PLOS: A lot of your research has focused on the interface between computer science and education. Why is this topic so important, and how can computer science help us understand how to be better educators?
SK: No one can deny that computer science has become part of all other fields, especially education. Computer science contributes in many aspects to the teaching-learning process. Now, no educator can set up a class session without using interactive tools, especially after the COVID-19 pandemic. All educators had to go online for their teaching/learning process to continue. To engage students in the classroom, educators are using online gaming platforms, for example. All these tools need computer scientists to create them. Computer science has become a major in demand.
Also, everyone must learn computer science, especially programming. It should be an essential subject in schools, just like math. There is a famous saying from Steve Jobs: “Everyone in this country should learn how to program because it teaches you how to think.” Programming teaches students logical thinking and provides them with problem-solving skills, such as learning how to break a problem into smaller chunks, solve each chunk, and then integrate them all into one complete solution.

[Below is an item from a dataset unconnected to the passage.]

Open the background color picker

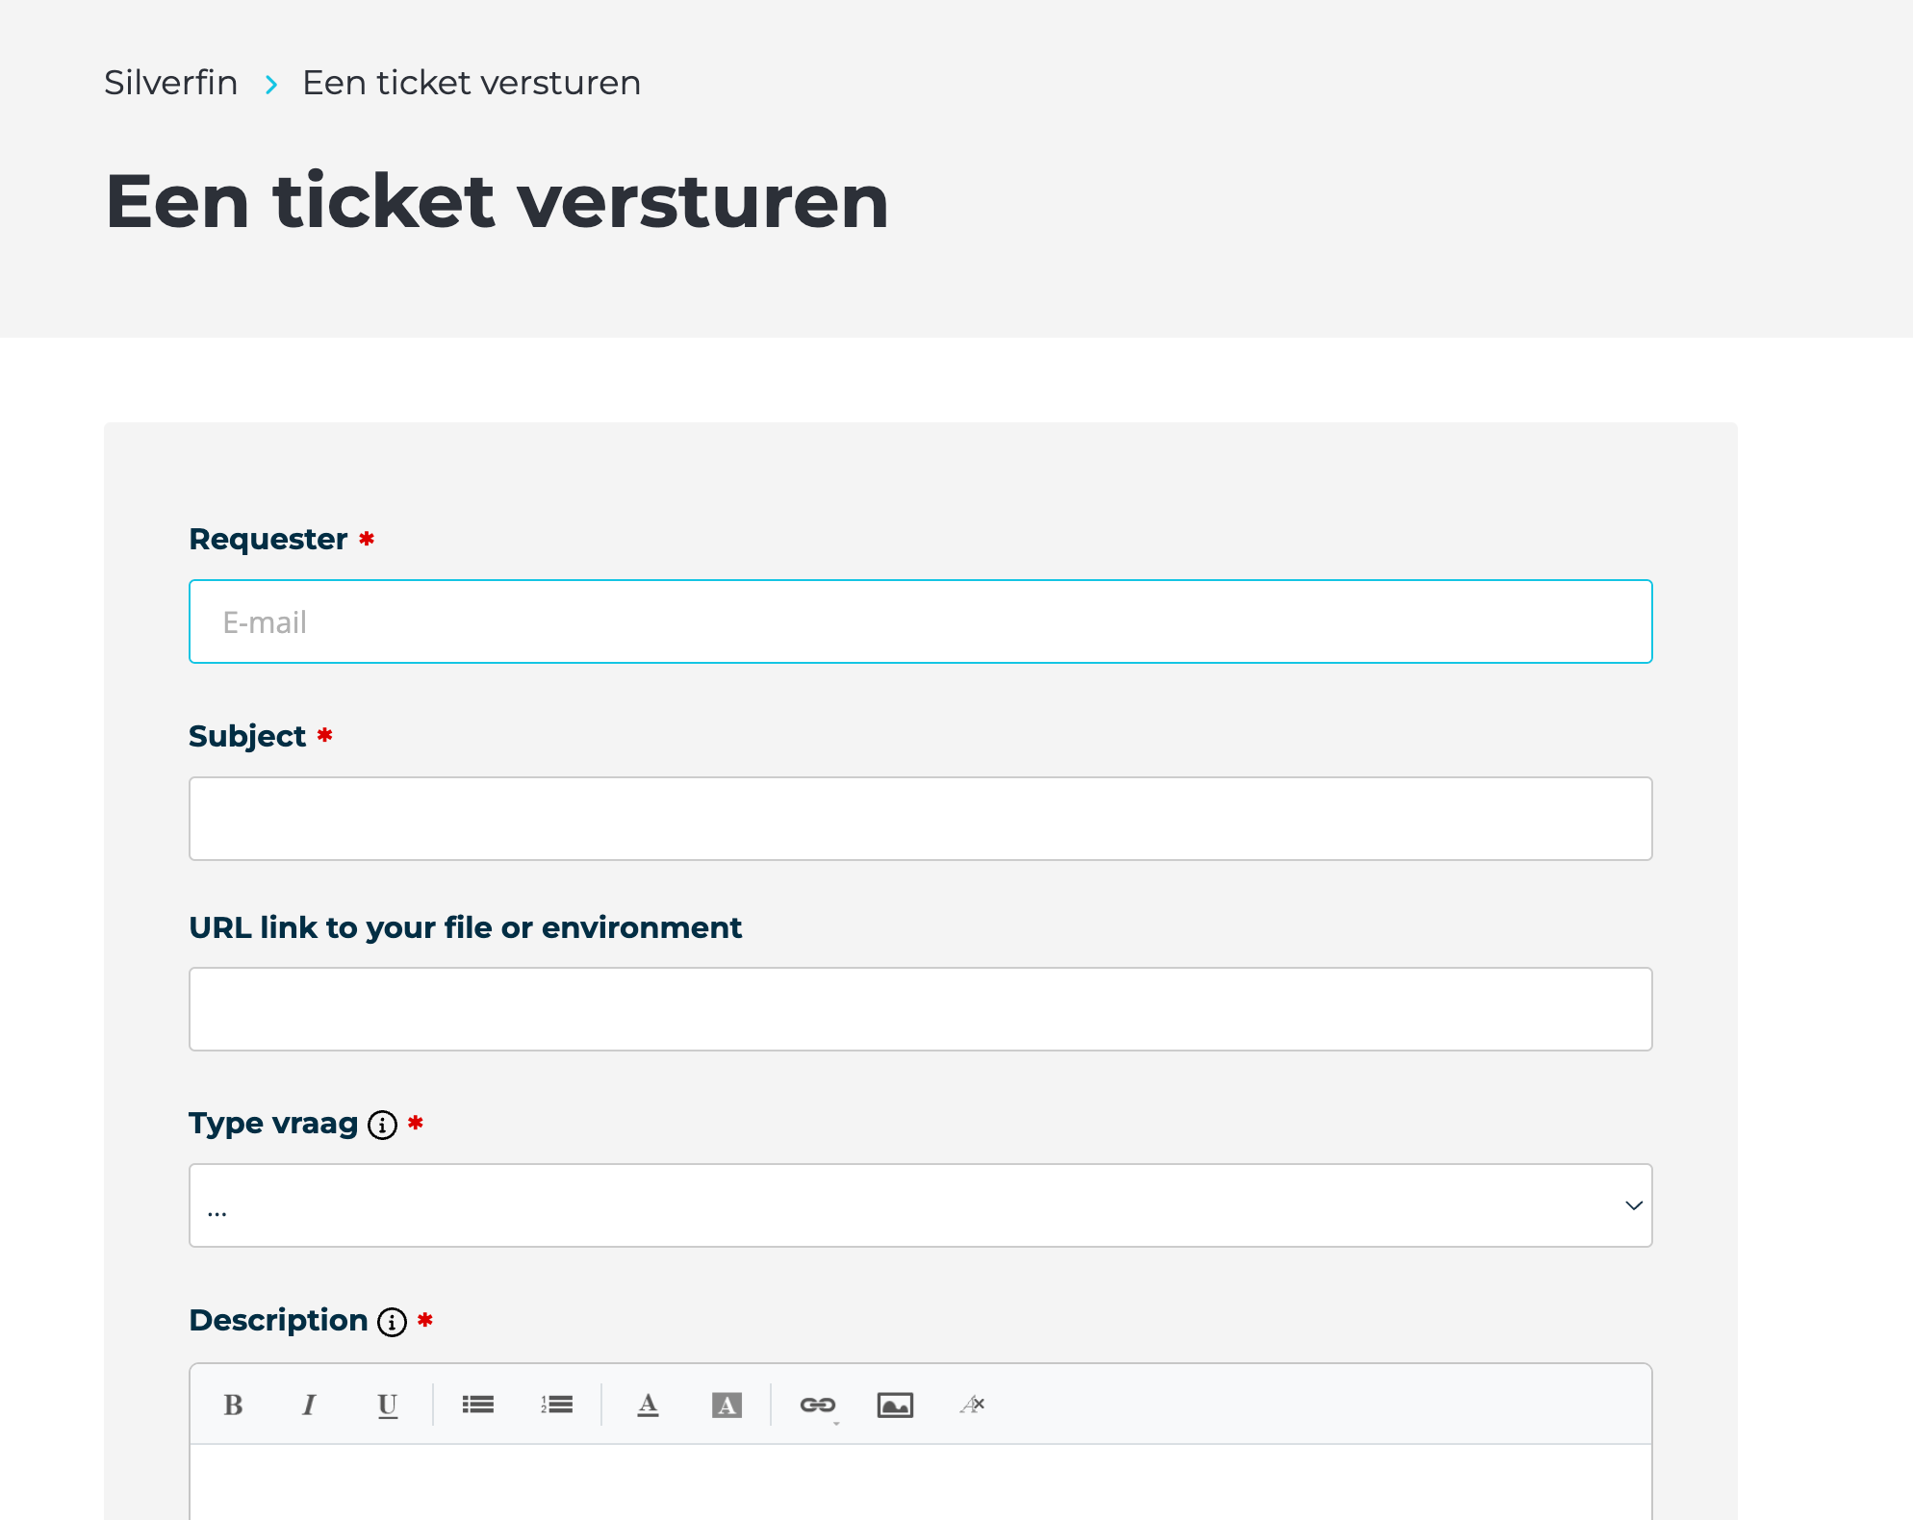point(727,1405)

Most occupations will soon require some familiarity with computer programming, and as technology develops, so will the skills needed for software engineering positions. In the coming years, computer science is expected to grow significantly. To sum up, a computer science major has become a core part of our life. No one can live without being part of it, either as a developer or a user.
PLOS: PLOS ONE currently has an open Call For Papers on New Supply Chain Technologies (https://collections.plos.org/call-for-papers/new-supply-chain-technologies/). How does machine learning and cybersecurity work in this field, and what open research questions do you foresee when it comes to the future of supply chains?

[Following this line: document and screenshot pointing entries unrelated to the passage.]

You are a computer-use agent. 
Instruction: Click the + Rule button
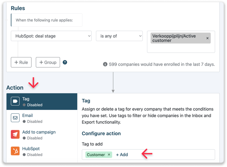[21, 62]
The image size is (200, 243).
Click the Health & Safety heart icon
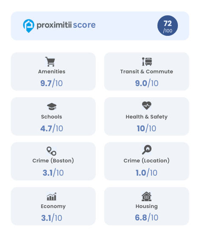[x=147, y=106]
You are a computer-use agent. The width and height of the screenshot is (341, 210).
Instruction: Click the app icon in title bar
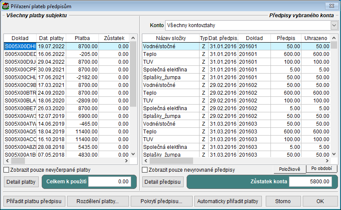point(5,6)
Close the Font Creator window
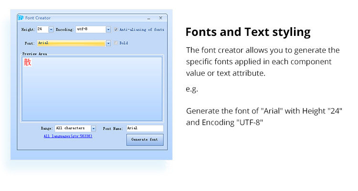This screenshot has height=191, width=358. coord(161,18)
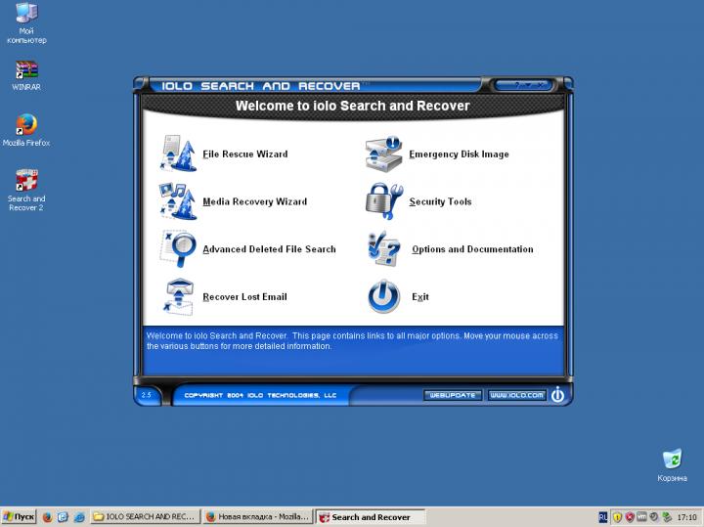Click the Emergency Disk Image text label
The height and width of the screenshot is (527, 704).
click(459, 154)
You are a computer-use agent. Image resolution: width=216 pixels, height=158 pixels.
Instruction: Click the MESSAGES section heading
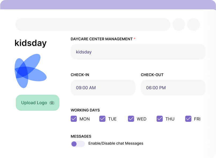pos(81,136)
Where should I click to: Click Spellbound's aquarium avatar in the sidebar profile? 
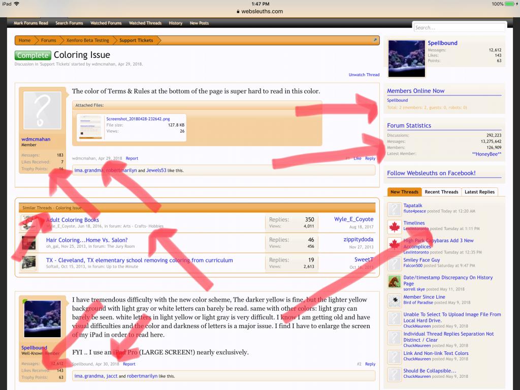coord(406,58)
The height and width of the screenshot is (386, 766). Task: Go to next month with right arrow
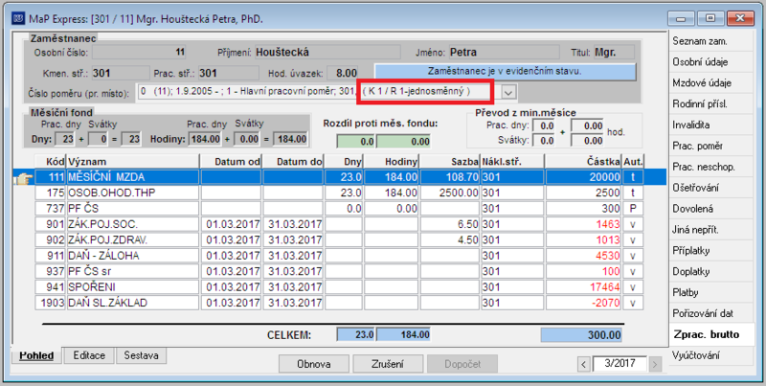click(x=656, y=364)
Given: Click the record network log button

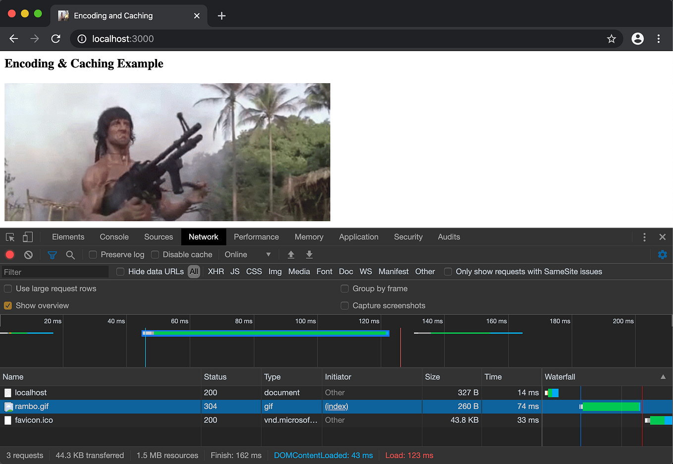Looking at the screenshot, I should 9,255.
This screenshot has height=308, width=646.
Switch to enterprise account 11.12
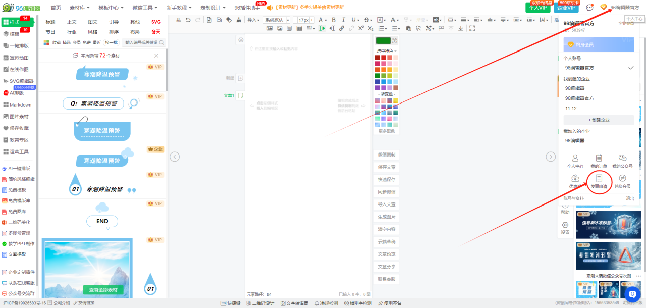pos(571,109)
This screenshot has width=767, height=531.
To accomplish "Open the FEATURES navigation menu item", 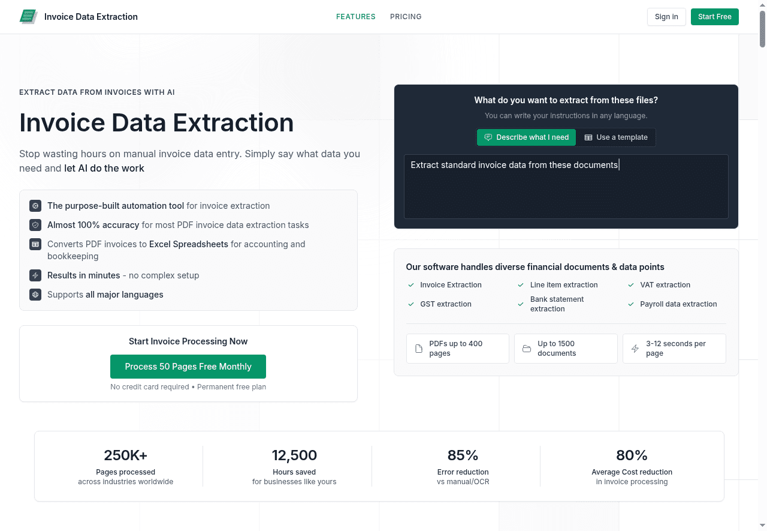I will 355,17.
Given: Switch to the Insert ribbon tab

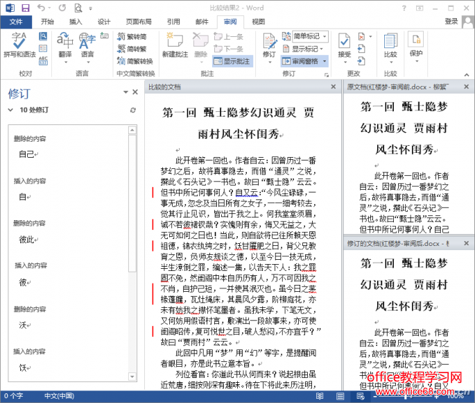Looking at the screenshot, I should [x=76, y=22].
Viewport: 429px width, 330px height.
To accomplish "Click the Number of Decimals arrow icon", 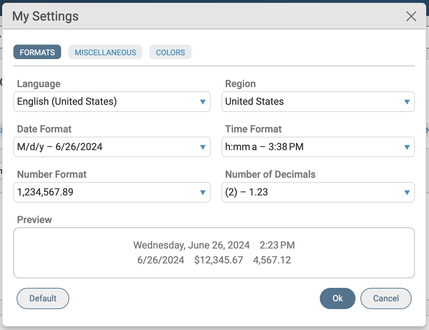I will click(x=407, y=193).
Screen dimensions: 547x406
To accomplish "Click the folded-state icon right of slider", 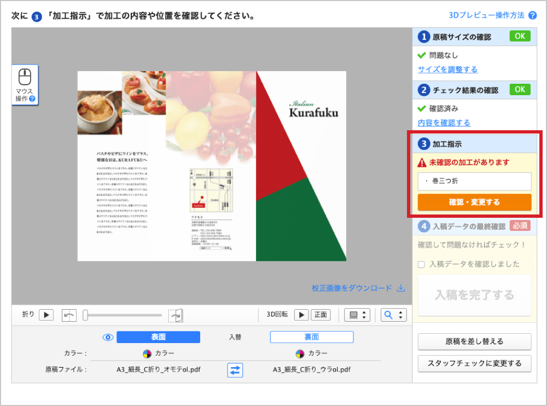I will coord(176,315).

SK: Currently, machine learning is contributing as a tool for the prediction and classification of data for other domains. One of these domains is the supply chain. Machine learning can be used as a forecasting tool in the supply chain. A robust forecasting system in the supply chain allows a business to respond quickly, be prepared for any issues, and react quickly without disrupting the business. Another example of the power of machine learning in the supply chain is improving customer experience. A critical example of this area is the Amazon e-commerce website. Amazon employs machine learning to find the correlation between the customer and products for a better shopping experience for the customer.

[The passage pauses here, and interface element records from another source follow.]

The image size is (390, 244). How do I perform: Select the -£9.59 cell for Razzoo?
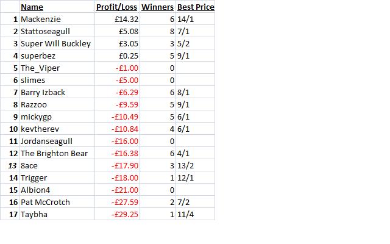tap(117, 104)
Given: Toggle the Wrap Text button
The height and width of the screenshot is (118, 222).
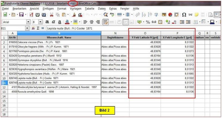Looking at the screenshot, I should (105, 22).
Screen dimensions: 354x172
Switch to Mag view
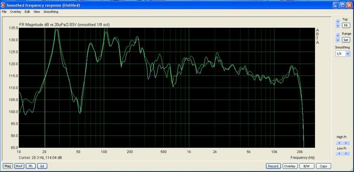(x=8, y=166)
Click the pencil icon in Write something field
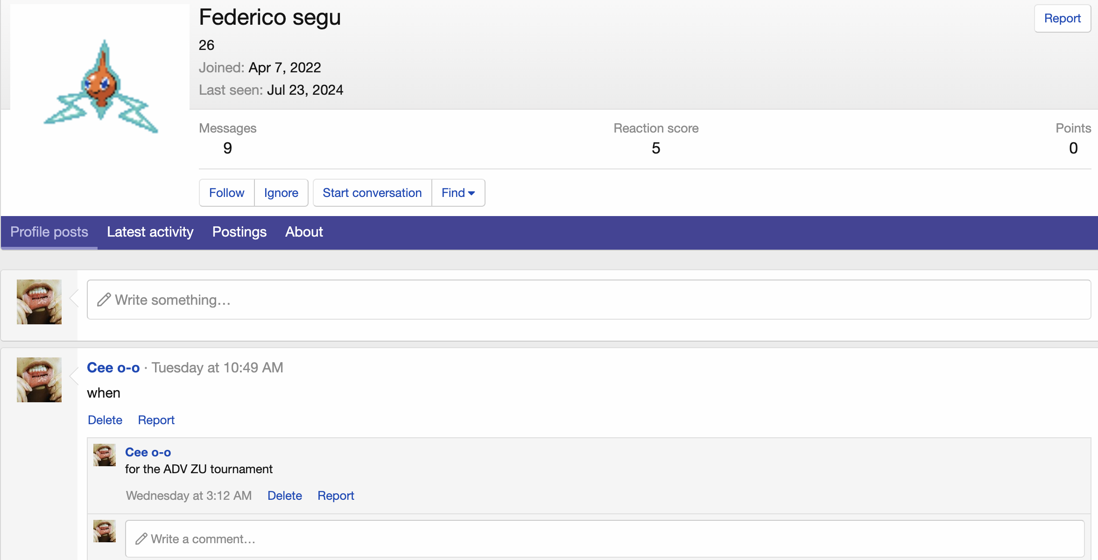This screenshot has height=560, width=1098. [104, 300]
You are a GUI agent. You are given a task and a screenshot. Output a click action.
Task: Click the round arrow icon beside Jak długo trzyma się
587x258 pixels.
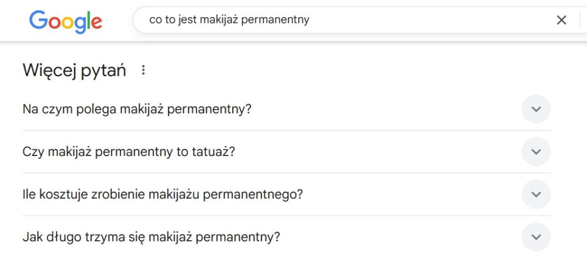pyautogui.click(x=536, y=237)
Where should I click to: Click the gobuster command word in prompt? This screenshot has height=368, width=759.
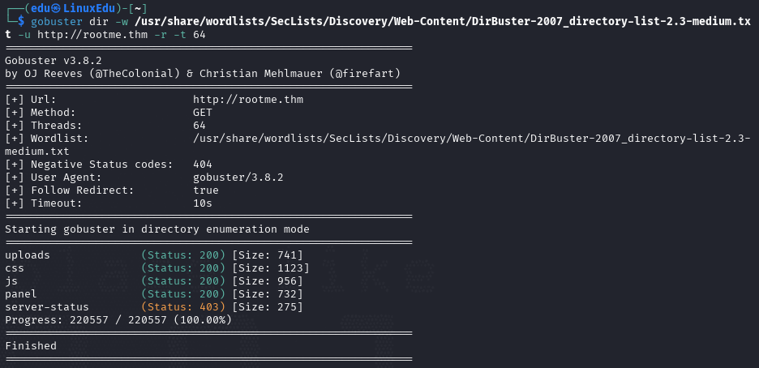pyautogui.click(x=57, y=22)
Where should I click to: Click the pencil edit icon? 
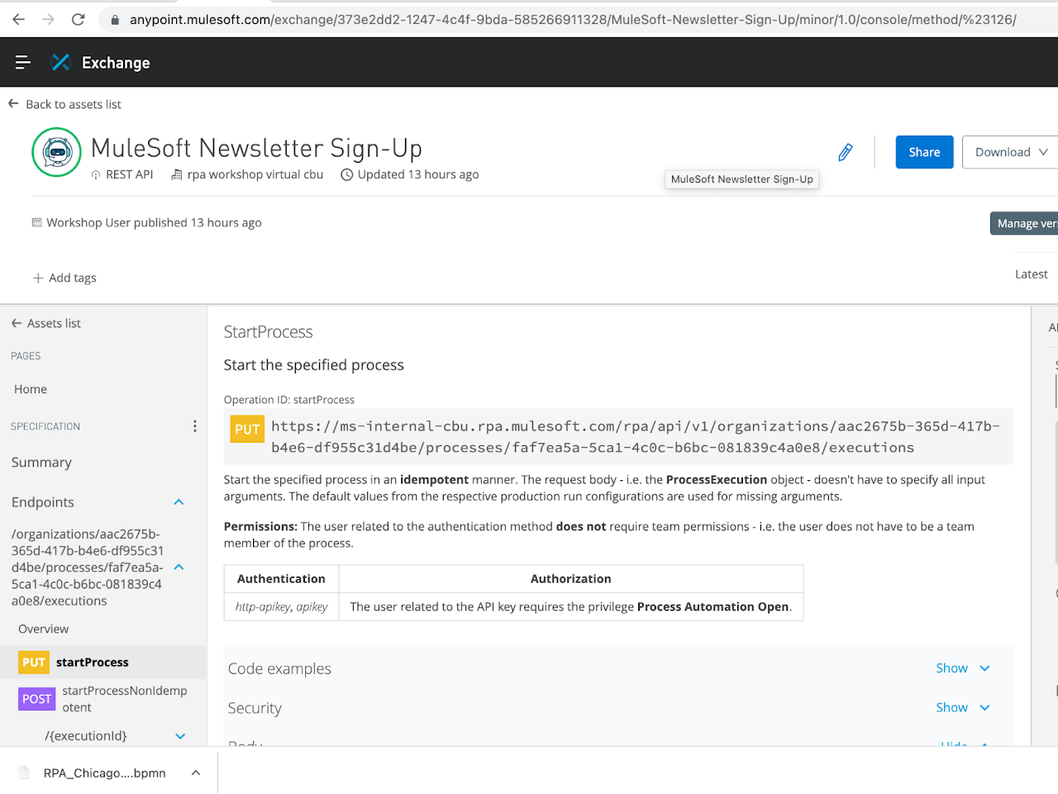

The supply chain is similar to all other digitized domains in the 4th industrial revolution. It has cybersecurity issues that can disrupt its operations in the case of an attack, affecting the business’s revenue. The supply chain can be affected by ransomware, data breach, malware, and other attacks.
There is still a lot of research to be done in this area. The question is always: “what actions should be taken to secure a supply chain?” Although much research has been done in this area, this question will always be open because attackers are changing these attacking techniques and making the attacks more sophisticated. We are always in a race with attackers who want to disrupt business, gain money, and spread malware.
Disclaimer: Views expressed by contributors are solely those of individual contributors, and not necessarily those of PLOS.